Figure 7. Promotion of macropinocytosis by SLC38A5-mediated transport function in the TNBC cell line TXBR-100.

(A) Cells were incubated in buffers (pH 7.5) containing NaCl (Na⁺-buffer) or NMDGCl (Na⁺-free buffer) with and without serine (1 mM). All buffers contained TMR-dextran (100 μg/ml). The incubation was for 15 min at 37°C. The cells were then fixed with 4% paraformaldehyde for 5 min, washed with phosphate-buffered saline, and mounted using Prolong diamond with DAPI. The images of TMR-dextran uptake (red) and DAPI (blue) were taken using confocal microscopy with a 60X objective and analyzed using NIS software.
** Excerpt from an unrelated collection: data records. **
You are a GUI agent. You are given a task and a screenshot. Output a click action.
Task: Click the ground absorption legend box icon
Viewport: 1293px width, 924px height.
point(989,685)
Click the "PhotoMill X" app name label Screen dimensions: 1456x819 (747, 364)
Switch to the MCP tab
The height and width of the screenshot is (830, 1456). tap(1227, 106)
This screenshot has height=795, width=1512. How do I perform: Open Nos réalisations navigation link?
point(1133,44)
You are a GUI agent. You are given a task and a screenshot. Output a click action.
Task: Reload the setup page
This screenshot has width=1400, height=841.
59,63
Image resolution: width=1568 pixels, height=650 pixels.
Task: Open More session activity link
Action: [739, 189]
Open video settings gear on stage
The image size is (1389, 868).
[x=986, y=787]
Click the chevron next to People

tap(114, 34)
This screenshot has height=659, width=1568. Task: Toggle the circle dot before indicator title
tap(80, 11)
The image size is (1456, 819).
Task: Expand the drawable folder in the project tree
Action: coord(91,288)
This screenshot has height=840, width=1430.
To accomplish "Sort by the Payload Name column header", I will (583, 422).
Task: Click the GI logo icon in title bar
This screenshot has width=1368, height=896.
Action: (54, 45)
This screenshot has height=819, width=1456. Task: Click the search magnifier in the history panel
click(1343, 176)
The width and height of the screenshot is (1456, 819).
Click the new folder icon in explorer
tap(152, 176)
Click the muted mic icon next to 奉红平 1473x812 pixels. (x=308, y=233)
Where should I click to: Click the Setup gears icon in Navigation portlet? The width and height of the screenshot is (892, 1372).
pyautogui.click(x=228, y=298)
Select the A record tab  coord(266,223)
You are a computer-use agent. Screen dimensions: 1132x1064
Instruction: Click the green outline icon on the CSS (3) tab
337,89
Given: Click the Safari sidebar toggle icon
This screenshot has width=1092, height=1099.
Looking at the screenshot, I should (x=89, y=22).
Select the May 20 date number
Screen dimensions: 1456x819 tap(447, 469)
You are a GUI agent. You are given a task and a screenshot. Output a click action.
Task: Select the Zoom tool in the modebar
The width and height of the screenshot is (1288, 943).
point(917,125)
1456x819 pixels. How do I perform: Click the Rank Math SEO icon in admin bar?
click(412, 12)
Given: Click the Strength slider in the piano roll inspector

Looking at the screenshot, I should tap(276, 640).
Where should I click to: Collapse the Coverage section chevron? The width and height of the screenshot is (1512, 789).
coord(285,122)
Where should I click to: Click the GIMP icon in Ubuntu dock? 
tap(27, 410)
The images represent a maximum projection intensity derived from a Z-stack. (B) Quantification of the fluorescence signals, measured as the corrected total cell fluorescence using Image J software. ANOVA followed by Dunn's test was used to determine the statistical significance among the groups. Data represent means ± S.E. *, P < 0.05. (C) Amino acid selectivity for the promotion of TMR-dextran uptake. Each amino acid was used at a concentration of 1 mM. Fluorescence signals were quantified and statistical significance analyzed as described above. *, P < 0.05; NS, not significant.